TABLE 2 PCR amplification reaction System formulation
Figure BDA0002731608250000041
(2) Two methods were used to detect the PCR amplification products: 8% non-denaturing polyacrylamide gel electrophoresis and fluorescence capillary electrophoresis, and respectively performing primary screening and secondary screening on the primers. Initially screening SSR-PCR amplification with 15 lily variety genome DNAs as templates, detecting the polymorphism of each primer of each PCR product on 8% polyacrylamide gel, and screening 69 microsatellite markers with less nonspecific strip amplification, stable result and rich polymorphism. And (3) further rescreening, wherein a two-step PCR program is mainly utilized for rescreening, and 43 pairs of core primers with higher polymorphism and more stability are finally selected for subsequent tests. 43 pairs of core primers obtained by screening are utilized, genome DNA of 290 different lily varieties and wild species is used as a template to carry out SSR-PCR amplification, a fluorescence capillary electrophoresis method is adopted to screen out 9 microsatellite DNA molecular markers with less nonspecific strip amplification, stable result and rich polymorphism, the serial numbers of the components are respectively J1-044, J2-080, J3-091, J4-094, J5-096, J6-098, J7-117, J8-123 and J9-167, the amplification primers are respectively shown in SEQ ID NO.1-2, SEQ ID NO.3-4, SEQ ID NO.5-6, SEQ ID NO.7-8, SEQ ID NO.9-10, SEQ ID NO.11-12, SEQ ID NO.13-14, SEQ ID NO.15-16 and SEQ ID NO.17-18 in sequence, and the 9 microsatellite DNA molecular markers are suitable for identifying ploidy of lily.

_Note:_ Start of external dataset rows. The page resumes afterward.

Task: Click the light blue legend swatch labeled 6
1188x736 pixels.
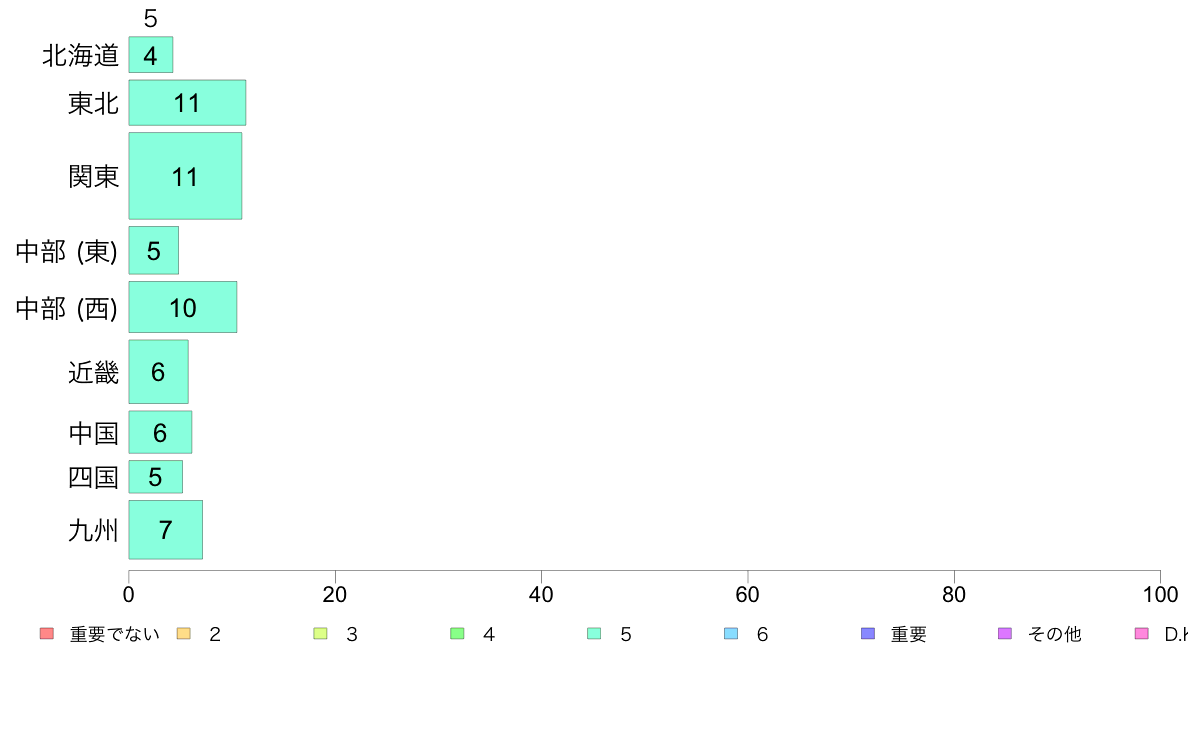Action: click(731, 634)
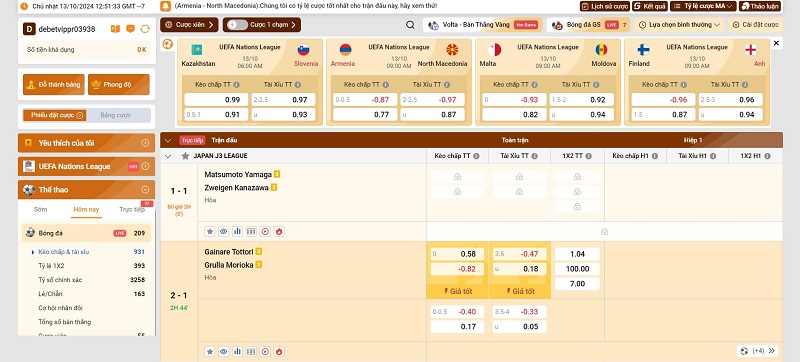Open the book guide icon beside username
Screen dimensions: 800x362
click(x=115, y=29)
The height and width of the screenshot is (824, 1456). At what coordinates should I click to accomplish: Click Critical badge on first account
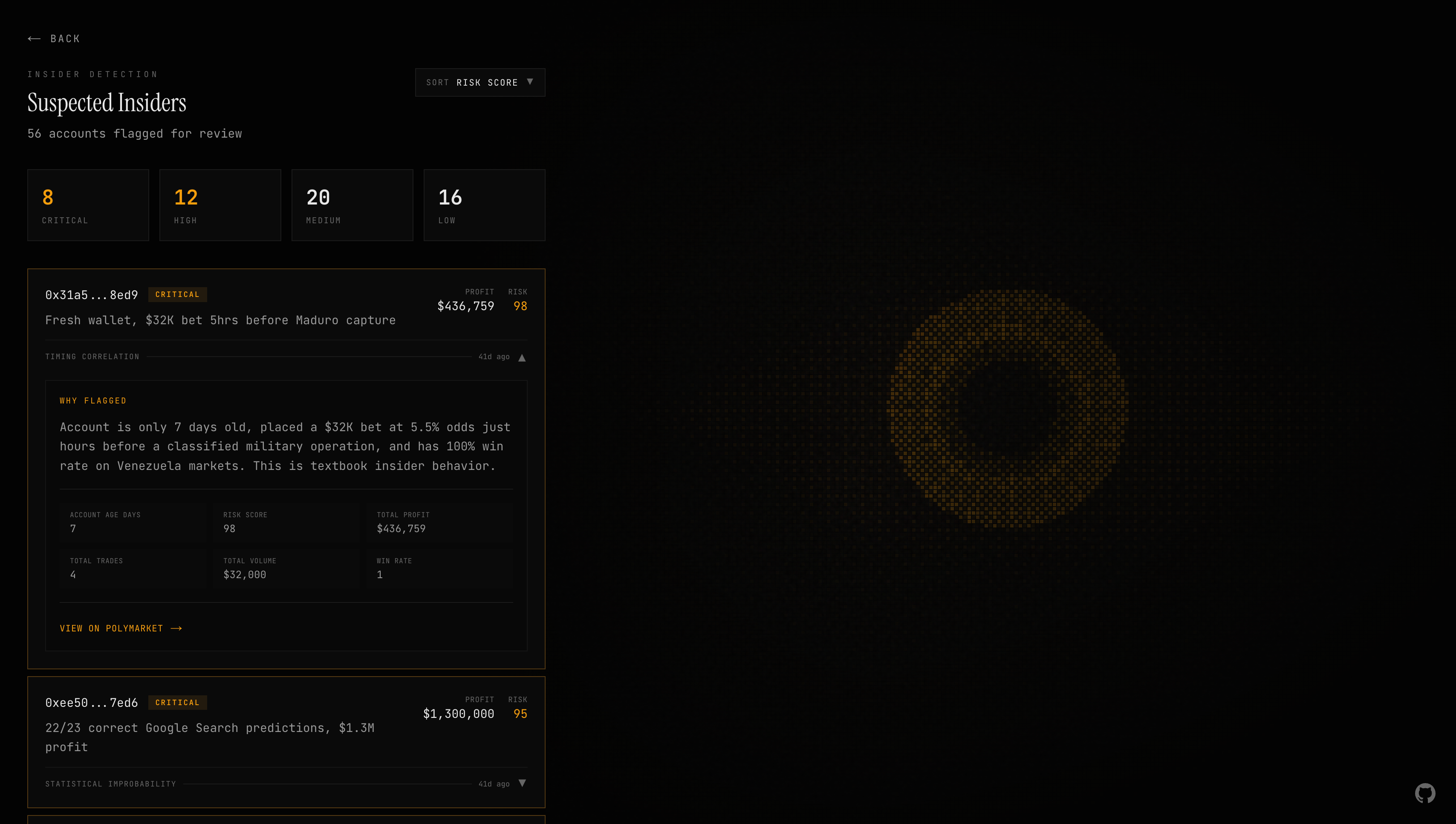(177, 295)
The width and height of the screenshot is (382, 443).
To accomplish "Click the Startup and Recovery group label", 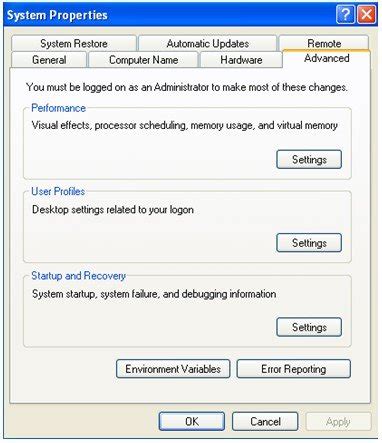I will [x=78, y=276].
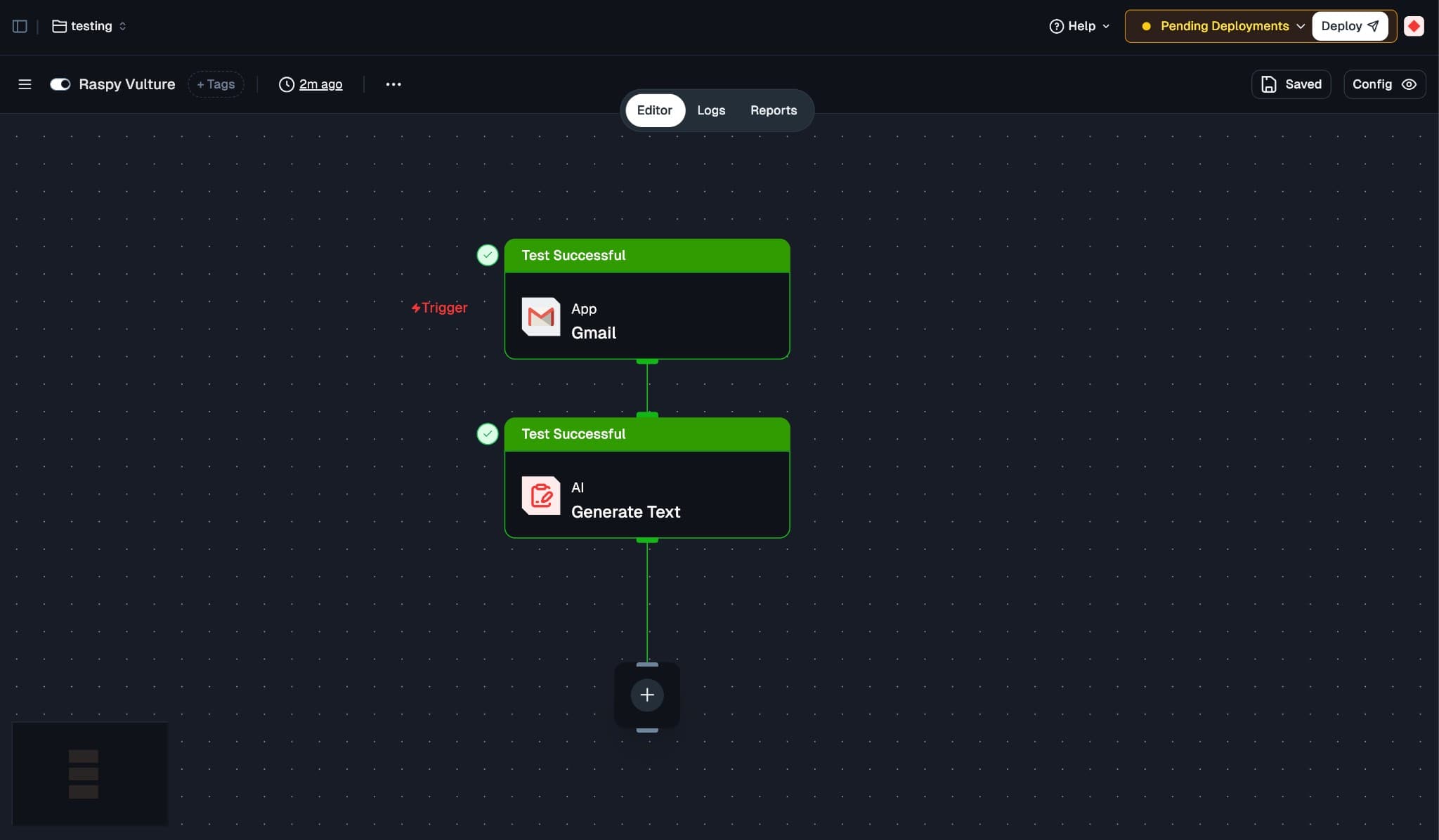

Example 2 identification of ploidy of different varieties of Lilium brownii by Using Lily microsatellite DNA molecular markers
The ploidy of different varieties of lily is identified by using the 9 microsatellite DNA molecular markers obtained by screening in the embodiment 1, and the specific method is as follows:
(1) extracting 116 genome DNAs of different lily varieties (novel plant genome DNA rapid extraction kit DN15, purchased from Beijing Ederly Biotech Co., Ltd.);
(2) PCR amplification was carried out using specific primers for J1-044, J2-080, J3-091, J4-094, J5-096, J6-098, J7-117, J8-123, and J9-167 sites, respectively, and using genomic DNAs of 116 lily varieties as templates, and the PCR amplification system is shown in Table 3:
TABLE 3 PCR amplification reaction System recipe
Figure BDA0002731608250000042
The two-step PCR procedure was as follows:
the first step is as follows: 5min at 95 ℃; 30s at 95 ℃, 30s at 60 ℃, 30s at 72 ℃ and 20 cycles; 72 ℃ for 10min, and finally 4 ℃ for heat preservation.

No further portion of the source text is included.